Hope estate list of enslaved people, 1813 p12


Hope estate list of enslaved people, 1813 p12

Synopsis

'Children at the Breast' on Hope estate, 1813

Notes

This is a page from a list of the 391 enslaved people on Hope Estate in St Andrew, Jamaica, compiled in the year 1813. The full list runs to 13 pages but this particular page gives the names of the 20 enslaved babies described as ‘Children at the Breast’ – aged two years or younger who had not yet been weaned.

The children are identified by given names and by their mothers’ names – Myra’s Jasper, Deborah’s Joe, Martha’s Charlotte. The list was compiled by attornies for the Duke of Buckingham, the British slave-owner and, unlike the slave registers, was not intended for publication.

It is interesting to compare this list of 20 infants with the slave register for the same estate, compiled four years later (both sets of documents are on the main LBS webpage for Hope estate, http://www.ucl.ac.uk/lbs/estate/view/2499, see documents at the bottom of the page). 10 of these 20 infants appear in the slave register – Crossman, Little Charles, Jasper, Jacob, Wignal, Betty, Beneba, Charlotte, Flora and Fanny – all as expected and between four and six years of age. Another two, Ann’s Ralph and Deborah’s Joe, may possibly appear in 1817 as William Clark (age 4, ‘mulatto’ child of Ann Scott) and Joe (age 4, with mother’s name given as Big Johannah). The remaining 8 infants do not appear in the slave register of 1817 – at least, not with the same given names and nor with the same mothers’ names. It is possible that the infants were sold along with their mothers at some point between 1813 and 1817, but at least six of the eight mothers appear to be in the 1817 register.

Numerous contemporary sources describe high rates of child mortality in Jamaica in eighteenth and early nineteenth centuries. In his History of Jamaica, with observations on the cimate, scenery, trade, productions, negroes, slave trade, diseases of Europeans, customs, manners and dispositions of the inhabitants, Robert Renny, a physician writing in 1807, claimed that one quarter of all infants born into enslavement died within the first two weeks of life. James Thomson, also a physician, in A Treatise on the diseases of Negroes, as they occur in the island of Jamaica (Jamaica, 1820) also gives a mortality rate of 25 per cent in the first two weeks. These infants were unlikely to appear in any of the slave registers or other contemporary lists. Nor are miscarriages, abortions and still births recorded.

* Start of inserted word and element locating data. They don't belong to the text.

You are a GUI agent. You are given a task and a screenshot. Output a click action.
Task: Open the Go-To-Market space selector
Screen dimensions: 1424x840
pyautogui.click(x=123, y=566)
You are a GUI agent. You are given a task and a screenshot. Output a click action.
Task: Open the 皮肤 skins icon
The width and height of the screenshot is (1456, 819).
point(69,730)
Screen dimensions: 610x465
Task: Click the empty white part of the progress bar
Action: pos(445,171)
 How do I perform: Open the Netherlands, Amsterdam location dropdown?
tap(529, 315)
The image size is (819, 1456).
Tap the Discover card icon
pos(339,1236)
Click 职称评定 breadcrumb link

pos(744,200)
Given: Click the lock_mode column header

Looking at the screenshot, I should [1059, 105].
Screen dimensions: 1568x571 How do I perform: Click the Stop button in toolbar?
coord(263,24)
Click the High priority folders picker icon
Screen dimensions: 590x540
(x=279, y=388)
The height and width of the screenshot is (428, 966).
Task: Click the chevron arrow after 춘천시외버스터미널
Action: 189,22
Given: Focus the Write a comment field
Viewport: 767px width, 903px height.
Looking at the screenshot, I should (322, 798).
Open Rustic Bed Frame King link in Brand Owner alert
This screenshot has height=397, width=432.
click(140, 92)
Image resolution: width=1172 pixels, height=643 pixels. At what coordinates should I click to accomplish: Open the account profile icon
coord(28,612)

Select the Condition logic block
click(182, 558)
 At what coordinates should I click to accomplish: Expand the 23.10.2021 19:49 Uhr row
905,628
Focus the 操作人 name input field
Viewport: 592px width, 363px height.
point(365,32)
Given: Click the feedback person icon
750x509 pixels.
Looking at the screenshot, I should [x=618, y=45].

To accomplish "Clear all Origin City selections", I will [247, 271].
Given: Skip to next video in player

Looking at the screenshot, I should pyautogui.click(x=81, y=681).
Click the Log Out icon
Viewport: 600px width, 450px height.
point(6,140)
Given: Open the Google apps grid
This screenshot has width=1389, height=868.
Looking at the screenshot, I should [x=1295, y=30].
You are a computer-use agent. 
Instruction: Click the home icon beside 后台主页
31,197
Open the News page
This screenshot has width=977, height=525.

Death rates for older infants and children were very high too, contributing to a mortality rate of perhaps as high as 50 per cent in the first five years of life. Of the 345 babies born on Worthy Park estate in the five years between 1787 and 1792, only 159 were still alive by the end of 1792 (Orlando Patterson, The Sociology of Slavery (Jamaica, 1967) pp. 101-102).

There is some evidence that child mortality improved in the early nineteenth century. In an analysis of the slave registers from 1832 for the parish of St James, Jamaica, Barry Higman found that, of the 389 children recorded in the register as having been born since 1829, 340 children (or 86 per cent) were still alive by the time of the 1832 register. (B. W. Higman, Slave Population and Economy in Jamaica 1807-1834 (Cambridge, 1976) pp. 47-49). This is very likely to be at least in part because of under-registration in the slave registers. More reliable figures are very difficult to come by.

For more on enslaved childhood, see Colleen A. Vasconcellos, Slavery, childhood and abolition in Jamaica, 1788-1838 (Athens, Georgia, 2015). For more on pregnancy and infancy see Kenneth Morgan, ‘Slave women and reproduction in Jamaica, c. 1776-1834’, History 91(302) 231-253.

Robert Renny’s History of Jamaica, with observations on the cimate, scenery, trade, productions, negroes, slave trade, diseases of Europeans, customs, manners and dispositions of the inhabitants (London, 1807) is published in full at https://books.google.co.uk/books?id=jr4NAAAAQAAJ&printsec=frontcover&source=gbs_ge_summary_r&cad=0#v=onepage&q&f=false.

James Thomson’s A Treatise on the diseases of Negroes, as they occur in the island of Jamaica (Jamaica, 1820) is published in full at https://archive.org/stream/2574040R.nlm.nih.gov/2574040R#page/n5/mode/2up.

Matthew Lewis’s Journal of a West India Proprietor (London, 1834) is available at https://archive.org/details/journalofwestind00lewiuoft and contains information about children and child mortality.

For more about mortality in Atlantic slavery and its effect on Caribbean society, see Vincent Brown, The Reaper’s Garden: death and power in the world of Atlantic slavery (Cambridge, Mass., 2010).

Sources

A list of enslaved people on Hope estate in 1813 with details of ages, parentage, occupation and general health, page 12 of 13. From 'A General List of Negroes on Hope Estate, 1st January 1813', Stowe Papers, West Indies Box 1, folder 12, The Huntington Library, San Marino, California.